As described, a regression line was fitted through 30 data points in the trees30.rda data set.

trees30regression

The formula of the line is found by:

fit<-lm(Mass~Girth,data=TreeGirthMass)
fit

Call:
lm(formula = Mass ~ Girth, data = TreeGirthMass)

Coefficients:
(Intercept)        Girth  
    -411.62         3.24 

Therefore the equation of the regression line is:

Mass = 3.24×Girth -411.62

This is the equation of the line showing the relation between girth and mass of a tree. In the example, the tree had to be chopped down to measure its mass. It would be nice to estimate the mass of a tree by only measuring its girth (without chopping it down; so the profit margin could be estimated)! From the equation we can estimate the mass of a tree with a girth of 280 centimetres:

Mass = 3.24×280 -411.62 = 495.58 kg

The estimation we made is within the range we have measured. This process is called interpolation. Of course, it is also possible to let R do this directly using the predict function. The predict function takes the model (fit) as first argument and a data frame with the value(s) of the Girth:

predict(fit, data.frame(Girth = 280))

1
495.7158

The difference with the manual method above is due to rounding error.

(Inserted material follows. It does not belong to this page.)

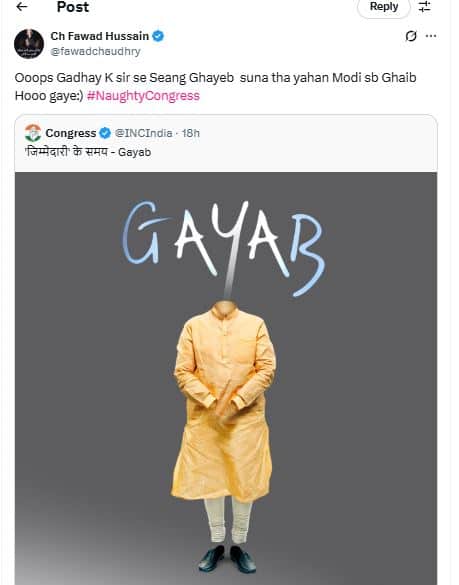
Task: Click the back arrow icon
Action: [x=22, y=6]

Similarly, we can estimate the mass of a tree outside the range we have measured. This process is called extrapolation. For example, to estimate the mass of a tree with a girth of 500 cm:

Mass = 3.24×500 -411.62 = 1208.38 kg

Or in R:

predict(fit, data.frame(Girth = 500))

1
1208.622

Obviously, one has to be far more cautious with estimations found by means of extrapolation than with interpolation.

It is also possible to predict a range of value in R:

predict(fit, data.frame(Girth = c(280, 500)))

1                2
495.7158 1208.6223